- INFORMATION SHOWN:

---------------

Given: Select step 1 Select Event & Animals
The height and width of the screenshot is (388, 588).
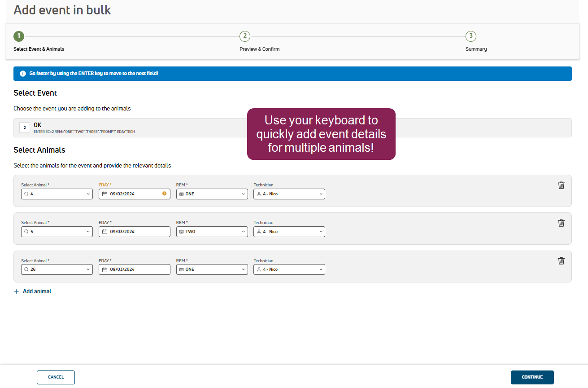Looking at the screenshot, I should 18,36.
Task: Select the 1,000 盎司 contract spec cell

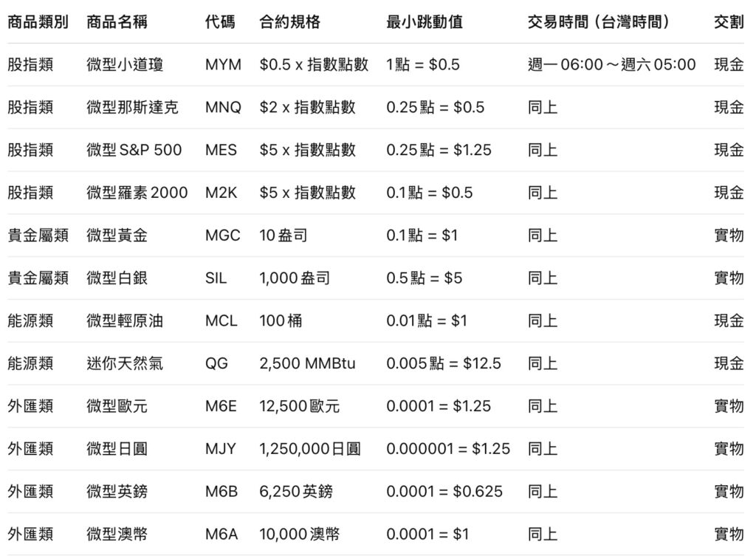Action: (295, 278)
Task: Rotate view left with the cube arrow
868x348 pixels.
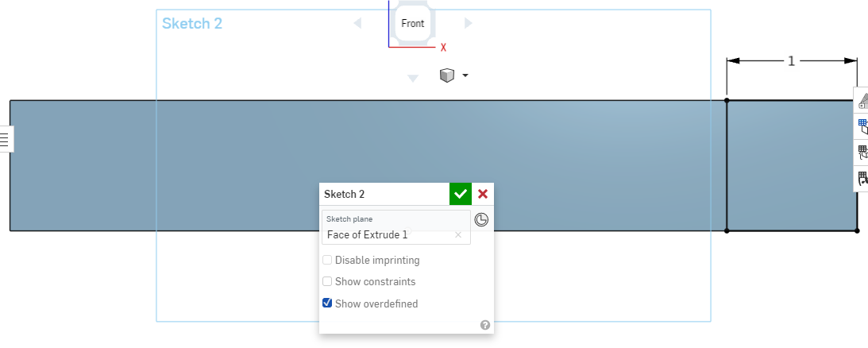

---------------

Transcribe every record above exactly as written, leaving out any pictures.

Given: Select step 1 Select Event & Animals
The height and width of the screenshot is (388, 588).
Looking at the screenshot, I should 18,36.
Task: Select the 1,000 盎司 contract spec cell

Action: (295, 278)
Task: Rotate view left with the cube arrow
868x348 pixels.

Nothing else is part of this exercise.